Xi is assembling the military strength to subdue Taiwan and force unification with the mainland, while steadily increasing the day-to-day pressure in actions short of warfare. Taiwan is consistently ringed by Chinese naval vessels. Chinese forces challenge Taiwan’s airspace and waters; they conduct short-notice exercises that simulate an invasion or blockade. Beijing continually pummels Taiwan with cyberattacks, disinformation and espionage. Things only seem calm because Xi has normalized this malign, multifront war of nerves.
China’s goal is to win without fighting, while readying the military hammer if a fight proves necessary. Xi seeks to demoralize the Taiwanese population and sow doubts about America’s support. He hopes that an isolated, vulnerable society will ultimately accept coerced unification. And sooner, rather than later: The 73-year-old Xi doesn’t have all the time in the world.
His strategy thus requires bringing a compliant Taiwanese government to power. Which makes the 2028 election a flashpoint.
Chinese propaganda outlets deride Taiwan’s president, Lai Ching-te, as a pro-independence radical. Xi won’t stand by if Lai rallies his Democratic Progressive Party base with strong statements about Taiwanese sovereignty. Xi could seek to influence the election through sharper coercion — for instance, missile tests and large, nerve-wracking military drills — meant to show that a Lai victory will bring four more years of danger.
Yet since 2016, such pressure has pushed Taiwanese voters away from Beijing’s preferred candidates. A second possibility, then, is that Xi will react badly to an electoral outcome he doesn’t like.
Xi’s favored candidate is Cheng Li-wun, the woefully naive chair of the opposition Kuomintang (KMT), who traveled to Beijing this spring to seek closer ties with the mainland. But Cheng won her position in a closed vote limited to KMT party members. She has played politics with Taiwanese security by blocking critical parts of a special budget meant to arm the island against the Chinese threat.
Cheng’s policies may repel moderate voters who already distrust the KMT on national security issues. Lai — despite his low but improving approval ratings — could squeak through to reelection. Or perhaps the KMT will win by ditching Cheng in favor of a more strategically sober candidate.
Either way, Taiwan would have a government that won’t go nearly as far or as fast on unification as Xi wants. The resulting frustration could cause him to dial up the pressure even more.
That wouldn’t require an invasion. Building on the Coast Guard’s recent moves, Xi might impose a “customs quarantine” instead. Beijing might selectively harass air and maritime traffic to Taiwan. It could demand that ships bound for Taiwan first clear customs on the mainland. The point would be to shock the Taiwanese system by showing how easily China can suffocate the island — and how hard it would be for the US to push back.

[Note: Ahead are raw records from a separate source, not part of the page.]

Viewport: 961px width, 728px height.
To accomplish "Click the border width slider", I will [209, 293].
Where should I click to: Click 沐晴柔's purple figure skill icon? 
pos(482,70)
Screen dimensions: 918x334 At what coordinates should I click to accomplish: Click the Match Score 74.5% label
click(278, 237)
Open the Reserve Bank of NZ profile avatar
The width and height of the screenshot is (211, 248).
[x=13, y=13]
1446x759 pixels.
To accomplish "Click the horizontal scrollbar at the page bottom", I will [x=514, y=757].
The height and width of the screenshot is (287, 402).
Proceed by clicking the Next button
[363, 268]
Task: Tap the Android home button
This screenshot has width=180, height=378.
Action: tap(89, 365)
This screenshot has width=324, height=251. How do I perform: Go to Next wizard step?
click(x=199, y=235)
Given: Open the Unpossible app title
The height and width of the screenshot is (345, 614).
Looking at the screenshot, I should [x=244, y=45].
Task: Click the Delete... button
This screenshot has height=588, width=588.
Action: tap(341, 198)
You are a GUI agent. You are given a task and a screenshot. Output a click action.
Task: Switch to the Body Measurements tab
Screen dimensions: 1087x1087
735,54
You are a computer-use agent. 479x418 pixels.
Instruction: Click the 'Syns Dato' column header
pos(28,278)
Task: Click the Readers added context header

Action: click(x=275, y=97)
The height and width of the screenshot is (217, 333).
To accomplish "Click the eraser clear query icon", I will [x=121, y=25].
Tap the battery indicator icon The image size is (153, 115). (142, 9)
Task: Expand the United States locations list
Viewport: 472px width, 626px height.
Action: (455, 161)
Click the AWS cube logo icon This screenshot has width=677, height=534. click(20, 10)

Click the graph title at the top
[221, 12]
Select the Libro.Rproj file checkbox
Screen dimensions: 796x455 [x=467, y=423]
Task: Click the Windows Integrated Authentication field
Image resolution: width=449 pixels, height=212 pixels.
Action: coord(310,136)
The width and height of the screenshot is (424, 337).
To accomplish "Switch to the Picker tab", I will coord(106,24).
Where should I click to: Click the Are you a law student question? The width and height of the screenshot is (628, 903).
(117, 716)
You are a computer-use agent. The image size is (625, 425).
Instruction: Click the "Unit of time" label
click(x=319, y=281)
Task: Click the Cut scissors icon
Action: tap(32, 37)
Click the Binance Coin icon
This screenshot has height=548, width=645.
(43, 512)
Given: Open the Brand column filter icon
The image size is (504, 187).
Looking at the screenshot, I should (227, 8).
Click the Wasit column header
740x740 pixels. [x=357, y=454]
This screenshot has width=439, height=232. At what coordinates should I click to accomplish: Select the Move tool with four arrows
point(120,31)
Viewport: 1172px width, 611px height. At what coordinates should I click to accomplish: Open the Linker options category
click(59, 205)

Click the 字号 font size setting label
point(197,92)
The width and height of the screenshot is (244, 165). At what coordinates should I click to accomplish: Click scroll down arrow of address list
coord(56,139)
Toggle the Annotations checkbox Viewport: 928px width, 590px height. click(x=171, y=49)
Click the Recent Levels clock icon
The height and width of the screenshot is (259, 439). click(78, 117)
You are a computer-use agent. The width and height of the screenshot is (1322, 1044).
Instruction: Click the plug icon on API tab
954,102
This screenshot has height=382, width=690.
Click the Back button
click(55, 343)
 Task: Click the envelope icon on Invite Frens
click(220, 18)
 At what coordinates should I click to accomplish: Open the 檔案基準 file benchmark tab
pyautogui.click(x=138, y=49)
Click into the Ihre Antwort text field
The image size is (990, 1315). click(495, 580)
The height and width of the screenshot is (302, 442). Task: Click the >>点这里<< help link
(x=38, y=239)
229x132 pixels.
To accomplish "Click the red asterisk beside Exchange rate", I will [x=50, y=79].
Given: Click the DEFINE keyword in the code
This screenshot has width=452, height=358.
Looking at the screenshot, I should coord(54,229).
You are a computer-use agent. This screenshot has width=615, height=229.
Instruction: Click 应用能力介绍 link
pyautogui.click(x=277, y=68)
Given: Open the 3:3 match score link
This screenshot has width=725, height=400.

Breaking a quarantine would be difficult under any circumstances, because it would require the US to exert counterpressure on Beijing — perhaps trade, financial and technological sanctions combined with international diplomatic condemnation and preparations to break the quarantine militarily, if necessary — without bringing unwanted escalation. Unfortunately, Trump’s climbdown in the trade war he started last year has given Beijing the impression that Washington won’t risk a contest in coercion.
Indeed, Trump has signaled that he has little appetite for a Taiwan crisis; he is slow-rolling arms sales to avoid spoiling his next meeting with Xi, planned for September. The Pentagon is more focused on the threat of invasion than on a quarantine or other gray-zone scenarios. And in early 2028, the US will be consumed by its own electoral madness. Xi might push hard in hopes of breaking Taiwan while Washington’s attention is elsewhere.
There are steps the US should be taking to prepare. Trump should conclude a planned $14 billion arms sale to Taipei, showing he won’t appease Xi at the cost of Taiwan’s security. The US needs to refine options for hitting China’s economic pressure points, such as further constricting its access to jet engine components and advanced semiconductors. It should intensify preparations with Japan and other partners to assist Taiwan in a crisis. To its credit, the Trump administration is expanding such military cooperation through more ambitious multilateral exercises, deploying missiles and other advanced capabilities, and other means. And while hugging the Lai government tight, Washington should also discourage hot rhetoric in the election campaign.
Firm deterrence and prudent diplomacy will both be necessary if “constructive strategic stability” turns into the next great Taiwan crisis come 2028.
Brands is also a senior fellow at the American Enterprise Institute, the author of The Eurasian Century: Hot Wars, Cold Wars, and the Making of the Modern World, and a senior adviser to Macro Advisory Partners.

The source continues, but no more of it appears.